In differential diagnostics of pleurisy, anamnesis data indicate the tuberculous nature of pleurisy: contact with a patient with tuberculosis, hyperergic reaction to the Mantoux test or a turn in the tuberculin test. If exudative pleurisy has developed against the background of a turn, most likely this is pleurisy of tuberculous etiology, and the child needs urgent chemotherapy.

Parapneumonic and metapneumonic pleurisy develops in the acute period or a short time after pneumonia. The disease is often preceded by lesions of the upper respiratory tract, colds. In the blood test of patients with tuberculous pleurisy, an increase in ESR, moderate leukocytosis, a band shift in the leukocyte formula, lymphopenia, and monocytosis are noted. In pleurisy complicating pneumonia, a higher leukocytosis and a shift in the leukocyte formula to the left, sometimes anemia, are determined, and in lupus pleurisy, lupus cells are detected.

In rheumatic pleurisy, indications of repeated exacerbation of rheumatism, indicators of rheumatic activity, and simultaneous damage to the pleura and heart (rheumatic carditis) are of decisive importance.

Hydrothorax is a consequence of circulatory failure and is detected in cardiac pathologies (for example, myocarditis, heart defects).

Oncological pleurisy is characterized by a malignant course, anemia, weight loss, and decreased sensitivity to tuberculin.

Traumatic pleurisy is associated with chest contusion, rib fracture, or artificial pneumothorax.

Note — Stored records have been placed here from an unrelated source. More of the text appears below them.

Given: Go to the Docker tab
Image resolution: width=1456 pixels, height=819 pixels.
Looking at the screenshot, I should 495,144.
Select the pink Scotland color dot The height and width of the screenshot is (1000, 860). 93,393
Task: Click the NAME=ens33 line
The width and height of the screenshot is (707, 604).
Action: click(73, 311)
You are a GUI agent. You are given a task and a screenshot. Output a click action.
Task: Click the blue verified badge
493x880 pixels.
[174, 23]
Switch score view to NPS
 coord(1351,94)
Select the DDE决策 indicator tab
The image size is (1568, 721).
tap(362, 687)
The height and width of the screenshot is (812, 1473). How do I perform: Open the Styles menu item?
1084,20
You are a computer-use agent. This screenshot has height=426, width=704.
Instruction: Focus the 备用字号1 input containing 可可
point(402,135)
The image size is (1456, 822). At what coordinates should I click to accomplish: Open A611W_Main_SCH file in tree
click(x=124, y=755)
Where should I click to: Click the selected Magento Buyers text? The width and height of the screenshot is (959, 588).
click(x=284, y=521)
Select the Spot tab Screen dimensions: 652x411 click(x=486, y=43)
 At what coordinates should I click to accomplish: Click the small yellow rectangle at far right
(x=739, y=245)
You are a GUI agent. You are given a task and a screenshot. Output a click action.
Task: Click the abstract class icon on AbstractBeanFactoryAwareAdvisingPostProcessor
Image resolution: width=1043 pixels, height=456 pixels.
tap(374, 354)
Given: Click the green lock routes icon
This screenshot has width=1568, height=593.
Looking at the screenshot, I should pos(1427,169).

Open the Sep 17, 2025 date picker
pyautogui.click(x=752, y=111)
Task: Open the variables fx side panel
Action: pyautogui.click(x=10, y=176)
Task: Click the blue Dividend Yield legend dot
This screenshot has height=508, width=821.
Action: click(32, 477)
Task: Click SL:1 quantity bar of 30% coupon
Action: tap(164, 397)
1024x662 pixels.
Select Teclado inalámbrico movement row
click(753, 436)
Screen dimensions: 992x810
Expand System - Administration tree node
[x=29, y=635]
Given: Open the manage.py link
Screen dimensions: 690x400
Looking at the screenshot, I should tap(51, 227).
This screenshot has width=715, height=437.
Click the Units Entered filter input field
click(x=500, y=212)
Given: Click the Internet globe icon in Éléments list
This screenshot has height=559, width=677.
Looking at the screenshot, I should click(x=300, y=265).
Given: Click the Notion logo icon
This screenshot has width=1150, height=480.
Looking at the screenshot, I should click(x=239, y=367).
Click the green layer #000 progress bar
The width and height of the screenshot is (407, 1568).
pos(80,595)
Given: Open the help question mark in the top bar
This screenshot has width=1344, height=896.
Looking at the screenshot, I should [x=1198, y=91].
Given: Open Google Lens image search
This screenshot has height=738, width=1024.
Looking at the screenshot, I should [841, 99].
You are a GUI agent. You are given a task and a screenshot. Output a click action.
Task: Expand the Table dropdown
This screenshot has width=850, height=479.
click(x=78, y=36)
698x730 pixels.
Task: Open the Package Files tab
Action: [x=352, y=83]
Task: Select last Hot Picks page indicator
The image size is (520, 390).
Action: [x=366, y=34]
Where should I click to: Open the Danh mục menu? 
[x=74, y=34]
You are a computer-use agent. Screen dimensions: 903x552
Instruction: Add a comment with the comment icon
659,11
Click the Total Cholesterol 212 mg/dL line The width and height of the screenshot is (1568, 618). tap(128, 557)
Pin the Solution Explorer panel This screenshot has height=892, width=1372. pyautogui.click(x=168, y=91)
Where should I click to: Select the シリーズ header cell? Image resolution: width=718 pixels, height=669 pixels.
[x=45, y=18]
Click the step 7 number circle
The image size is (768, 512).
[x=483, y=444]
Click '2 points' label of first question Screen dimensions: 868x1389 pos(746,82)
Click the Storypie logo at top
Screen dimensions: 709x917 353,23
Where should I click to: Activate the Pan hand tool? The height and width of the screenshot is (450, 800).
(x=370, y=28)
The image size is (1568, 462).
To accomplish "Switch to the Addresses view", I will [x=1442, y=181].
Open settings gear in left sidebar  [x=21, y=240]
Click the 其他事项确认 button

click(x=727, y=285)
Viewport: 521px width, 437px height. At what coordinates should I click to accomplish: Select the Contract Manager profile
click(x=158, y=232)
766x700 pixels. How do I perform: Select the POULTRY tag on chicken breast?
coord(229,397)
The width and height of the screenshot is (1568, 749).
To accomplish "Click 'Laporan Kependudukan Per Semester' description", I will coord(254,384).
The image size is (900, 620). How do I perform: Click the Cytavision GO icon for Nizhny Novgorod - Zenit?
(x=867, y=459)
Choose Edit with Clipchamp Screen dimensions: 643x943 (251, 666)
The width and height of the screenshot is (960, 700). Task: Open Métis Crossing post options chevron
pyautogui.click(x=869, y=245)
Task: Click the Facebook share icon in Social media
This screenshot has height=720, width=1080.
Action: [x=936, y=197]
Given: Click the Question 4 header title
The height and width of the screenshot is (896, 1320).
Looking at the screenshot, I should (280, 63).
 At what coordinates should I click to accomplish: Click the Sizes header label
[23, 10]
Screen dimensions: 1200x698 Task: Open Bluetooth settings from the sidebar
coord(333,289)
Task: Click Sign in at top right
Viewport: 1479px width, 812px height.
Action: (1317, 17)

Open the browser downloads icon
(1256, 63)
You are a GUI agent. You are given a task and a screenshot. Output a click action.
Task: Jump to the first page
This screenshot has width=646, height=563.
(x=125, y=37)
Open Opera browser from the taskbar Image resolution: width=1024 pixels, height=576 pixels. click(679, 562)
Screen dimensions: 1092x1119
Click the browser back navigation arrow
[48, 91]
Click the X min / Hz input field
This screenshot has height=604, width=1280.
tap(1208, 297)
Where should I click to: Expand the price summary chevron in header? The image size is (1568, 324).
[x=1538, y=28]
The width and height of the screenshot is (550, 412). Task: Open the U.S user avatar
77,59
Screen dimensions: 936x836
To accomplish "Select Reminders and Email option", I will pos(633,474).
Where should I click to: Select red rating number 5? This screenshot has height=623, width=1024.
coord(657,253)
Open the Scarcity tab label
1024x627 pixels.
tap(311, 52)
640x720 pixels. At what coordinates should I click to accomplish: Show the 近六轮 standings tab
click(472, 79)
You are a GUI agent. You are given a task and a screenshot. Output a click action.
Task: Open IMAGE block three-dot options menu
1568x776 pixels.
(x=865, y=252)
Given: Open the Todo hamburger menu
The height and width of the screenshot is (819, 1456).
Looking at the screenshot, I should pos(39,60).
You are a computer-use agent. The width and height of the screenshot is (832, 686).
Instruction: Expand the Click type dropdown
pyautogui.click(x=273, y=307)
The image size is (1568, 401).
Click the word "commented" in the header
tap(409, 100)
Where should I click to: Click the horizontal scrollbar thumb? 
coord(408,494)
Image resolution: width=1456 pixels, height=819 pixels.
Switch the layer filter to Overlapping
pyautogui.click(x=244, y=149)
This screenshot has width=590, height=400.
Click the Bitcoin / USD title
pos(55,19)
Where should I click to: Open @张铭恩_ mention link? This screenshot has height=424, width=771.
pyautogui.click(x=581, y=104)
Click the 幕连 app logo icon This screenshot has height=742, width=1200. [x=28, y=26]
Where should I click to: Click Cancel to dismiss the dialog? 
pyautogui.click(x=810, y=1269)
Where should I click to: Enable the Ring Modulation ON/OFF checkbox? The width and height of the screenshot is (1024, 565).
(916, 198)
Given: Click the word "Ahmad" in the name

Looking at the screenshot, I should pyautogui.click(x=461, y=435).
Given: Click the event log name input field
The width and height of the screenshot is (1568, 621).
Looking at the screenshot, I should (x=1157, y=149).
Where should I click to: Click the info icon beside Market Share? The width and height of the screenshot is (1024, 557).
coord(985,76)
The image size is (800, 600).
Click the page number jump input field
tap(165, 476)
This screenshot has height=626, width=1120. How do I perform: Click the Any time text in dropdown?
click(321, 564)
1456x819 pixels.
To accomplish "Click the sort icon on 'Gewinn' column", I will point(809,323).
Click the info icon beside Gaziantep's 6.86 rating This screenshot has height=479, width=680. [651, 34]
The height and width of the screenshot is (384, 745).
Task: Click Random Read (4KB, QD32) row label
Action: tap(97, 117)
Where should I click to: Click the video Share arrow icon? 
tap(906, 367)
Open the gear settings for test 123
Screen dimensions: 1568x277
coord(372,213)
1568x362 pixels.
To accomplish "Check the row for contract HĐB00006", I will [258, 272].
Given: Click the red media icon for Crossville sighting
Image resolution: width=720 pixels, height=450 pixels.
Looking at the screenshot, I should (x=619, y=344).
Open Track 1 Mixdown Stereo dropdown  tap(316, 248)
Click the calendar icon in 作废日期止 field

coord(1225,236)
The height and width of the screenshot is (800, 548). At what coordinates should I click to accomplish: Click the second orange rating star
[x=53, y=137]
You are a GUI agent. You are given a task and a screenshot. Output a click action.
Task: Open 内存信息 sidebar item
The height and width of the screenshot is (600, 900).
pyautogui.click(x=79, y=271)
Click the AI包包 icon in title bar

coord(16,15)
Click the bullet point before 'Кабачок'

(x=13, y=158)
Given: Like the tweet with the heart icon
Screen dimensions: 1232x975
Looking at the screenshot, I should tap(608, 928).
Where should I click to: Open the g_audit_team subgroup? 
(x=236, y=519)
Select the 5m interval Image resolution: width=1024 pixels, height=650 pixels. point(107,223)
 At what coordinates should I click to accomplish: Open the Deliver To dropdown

In differential diagnostics, the study of the effusion is mandatory. The fluid can be both an exudate and a transudate, for example, in hydrothorax. In specific pleurisy, the fluid is often serous, lymphocytic in nature, mycobacteria and anti-tuberculosis antibodies can be found in it in high titers. If the exudate does not suppurate, then its sowing is sterile. The volume of pleural fluid in non-specific pleurisy rarely exceeds 300 ml, when sowing, the growth of non-specific microflora is determined, and in cytological examination - neutrophilic granulocytes. In the case of lupus pleurisy, lupus cells are sometimes found in the exudate. In oncological pleurisy, the exudate is immediately hemorrhagic or transforms from serous, characterized by persistent accumulation ("inexhaustible"), atypical cells and erythrocytes can be detected in large quantities cytologically. X-ray and tomography performed before and after fluid evacuation make it possible to distinguish free fluid from encapsulated fluid in the pleural cavity and to identify changes in the lungs, mediastinum, and pleura.